» Given problem:
Extend the passage on simulating the Cu₂O/ZnO tandem solar cell, starting right after its last sentence.
━━━ Text block ━━━
5.2. Diagram of the Cu₂O/ZnO Solar Cell Simulation Model

A diagram of the simulated model for Cu₂O/AZO tandem heterojunction solar cell is represented in Figure 16. This solar cell structure includes (1) a quartz glass superstrate; (2) an AZO n+ emitter layer; (3) a Cu₂O p-type absorber layer; and (4) a bottom Cu₂O: N layer.

5.3. Simulation Methodology

Numerical modelling of the Cu₂O/ZnO(AZO) can be studied based on three simulation software packages, namely Silvaco Atlas, MATLAB, and Quokka 2. The simulated solar cell is analyzed for two sub-cells: (1) Cu₂O/ZnO(AZO) top sub-cell; (2) c-Si bottom sub-cell.

The best simulators used for solar cell design and material performance optimization are Silvaco Atlas and PC1D. Silvaco is an efficient tool for the top sub-cell and absorbs the high solar energy part while PC1D is an optimum tool for the bottom sub-cell and absorbs the low solar energy part. The simulated device with optimized parameters can be compared with the experimental industrial metal oxide solar cell; based on this comparison, the validation can be done.

The large current mismatch between the two sub-cells, caused by the large band gap difference for the two absorbers, allows the optimization of the top and bottom sub-cells and defines the arrangement of a four-terminal configuration. This approach can increase the conversion efficiency of the tandem heterojunction ZnO/Cu₂O silicone solar cell beyond the limit of the conventional c-Si solar cell.
━━━ Records shown ━━━
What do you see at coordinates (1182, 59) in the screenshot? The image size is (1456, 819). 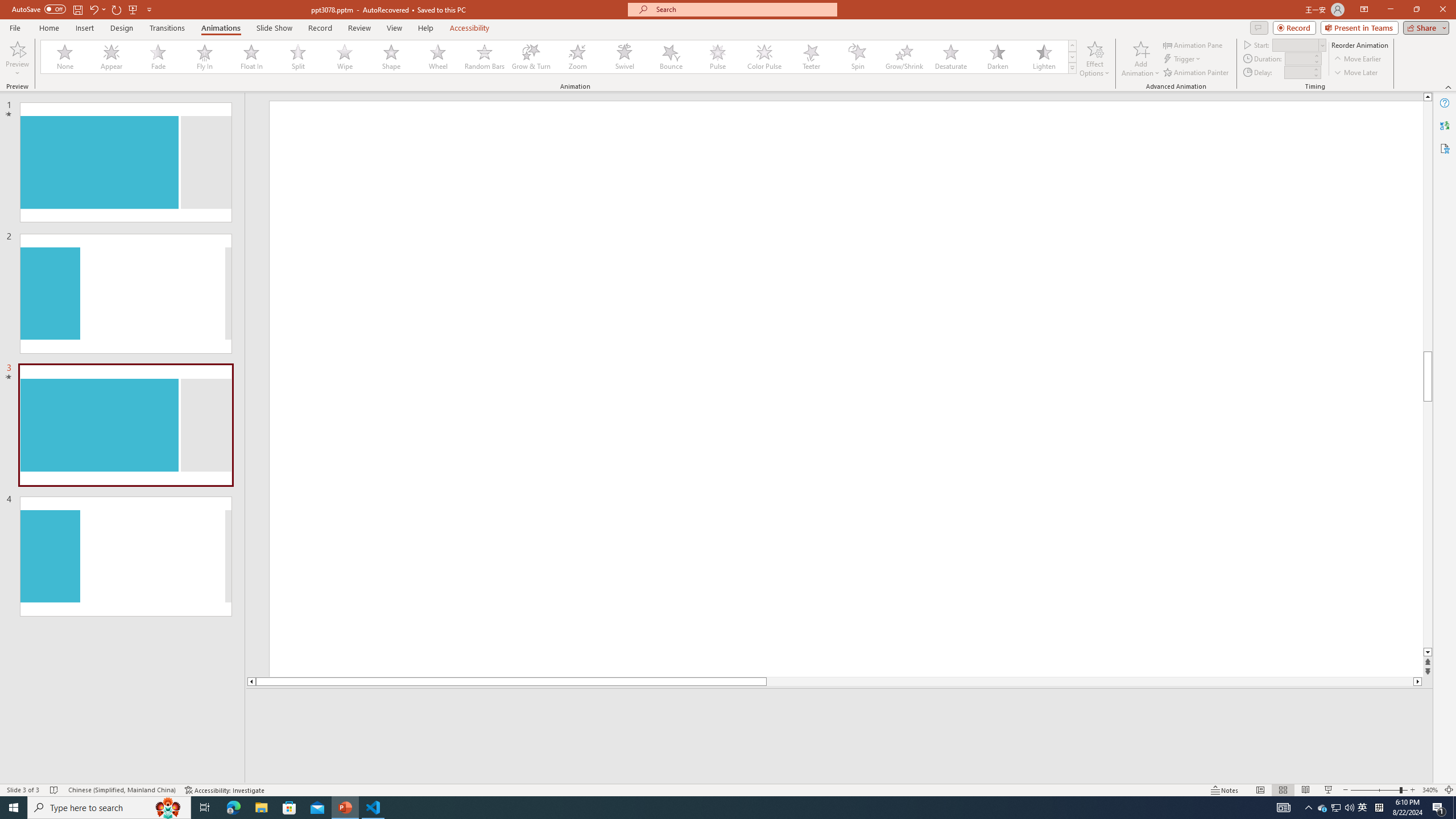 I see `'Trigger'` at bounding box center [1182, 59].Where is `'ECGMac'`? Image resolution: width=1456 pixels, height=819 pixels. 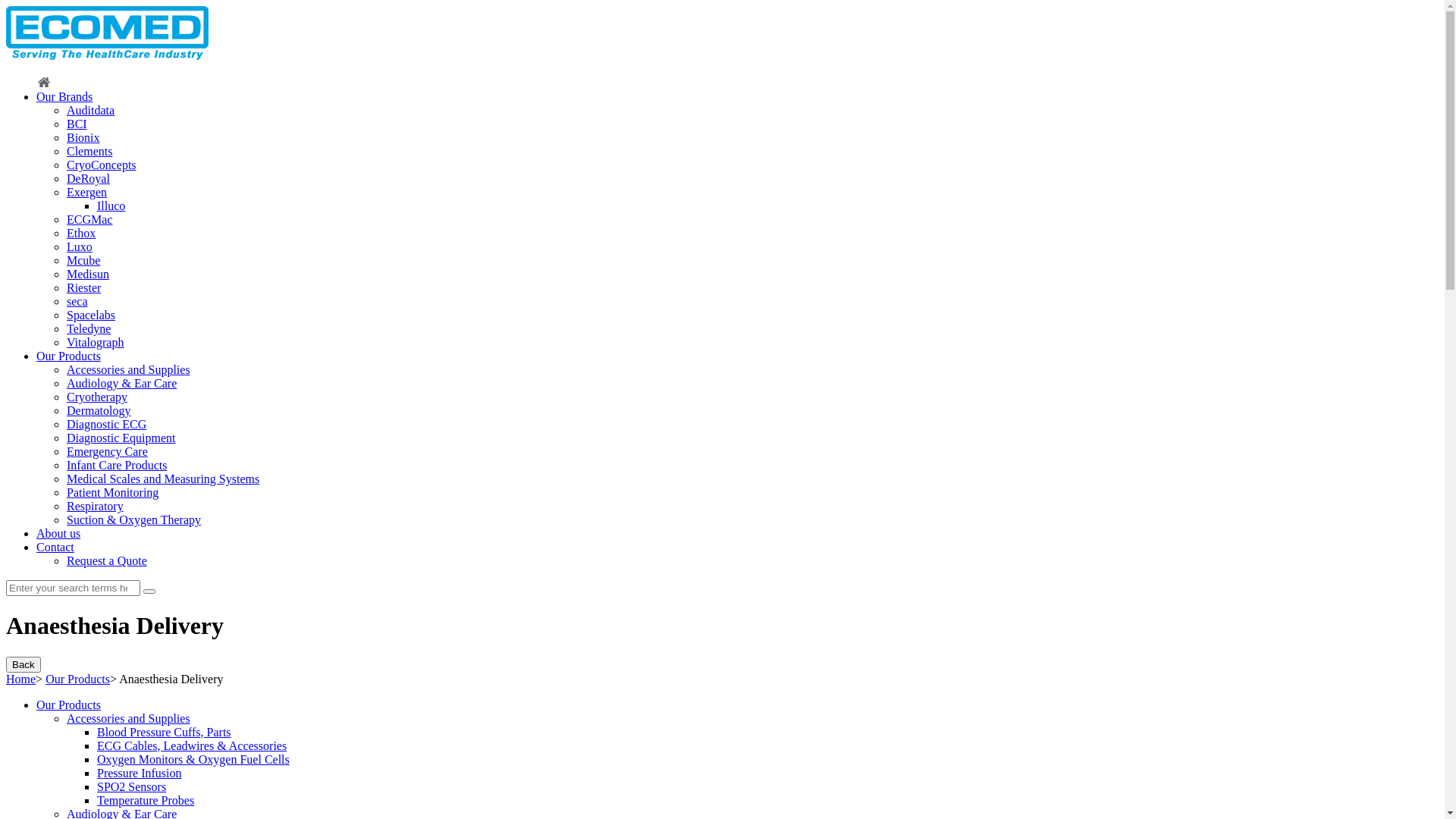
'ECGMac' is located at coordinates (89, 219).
━━━
━━━ Records shown ━━━
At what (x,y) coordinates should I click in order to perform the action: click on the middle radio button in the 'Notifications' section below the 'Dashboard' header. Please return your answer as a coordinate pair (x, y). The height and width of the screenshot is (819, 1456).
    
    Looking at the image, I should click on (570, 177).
━━━
━━━ Records shown ━━━
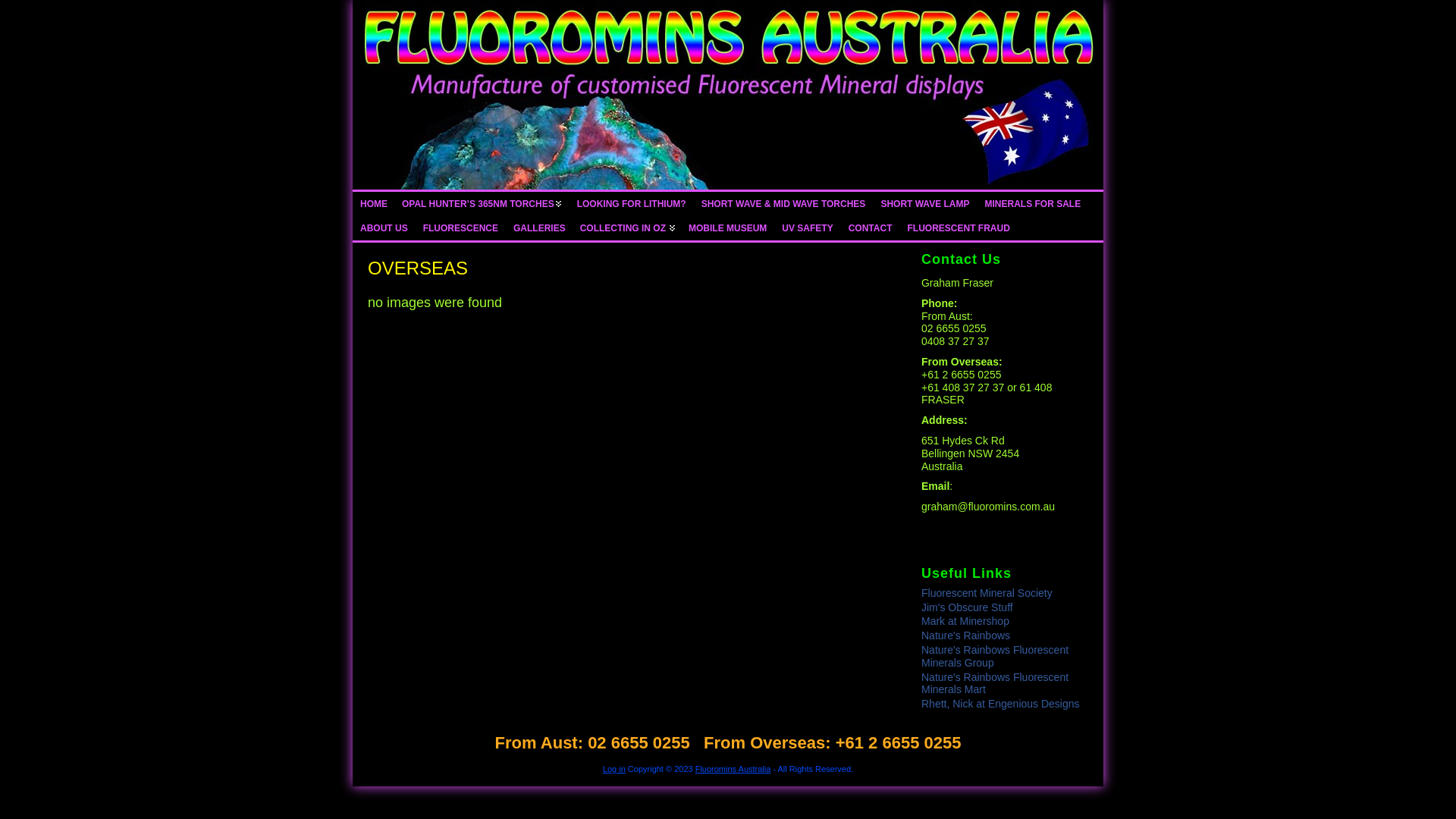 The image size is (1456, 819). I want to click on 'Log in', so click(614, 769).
━━━
» Answer to the exercise:
A 4T tandem SC can be connected to two loads such that each sub-cell always operates at its maximum power point (MPPT). This MPPT maximizes energy production and requires additional current collection which would decrease performance. An idealized 4T tandem SC with no resistive or optical losses serves as an upper limit for performance. 4T SC must also be designed to operate such that the top and bottom sub-cells are electrically isolated, which may introduce additional optical losses and series resistances.

The excellent performance of idealized 4T tandem SCs and current-matched 2T tandem SCs is highlighted. Similar trends are seen for both the energy-harvesting efficiency under a set of spectra, and power-conversion efficiency under the AM1.5G spectrum. This analysis can be extended to different locations with different climates, and different sub-cell materials.

5.4. Electrical Numerical Modelling for the Two Sub-Cells of the HTSC

5.4.1. Electrical Modelling of the Top Sub-Cell

This numerical modelling is investigated using the Silvaco Atlas simulation package. The ZnO(AZO) is selected as the buffer layer; a buffer layer is required in a material system to obtain a large enough conduction band offset. The influence of defects [18,48,93,94,95,96] is discussed taking into account that an interface defect layer (IDL) is implemented.

Based on simulations, the following graphs are obtained: (1) the dependence of the AZO thickness on top sub-cell efficiency with an optimum AZO thickness of 0.25 µm, see Figure 17a; (2) the dependence of IDL thickness on top sub-cell efficiency (η), see Figure 17b; (3) the dependences of buffer electron mobility on top sub-cell fill factor (FF) and conversion efficiency (η), see Figure 17c; (4) the dependence of buffer and IDL affinity on top sub-cell efficiency (η), see Figure 17d.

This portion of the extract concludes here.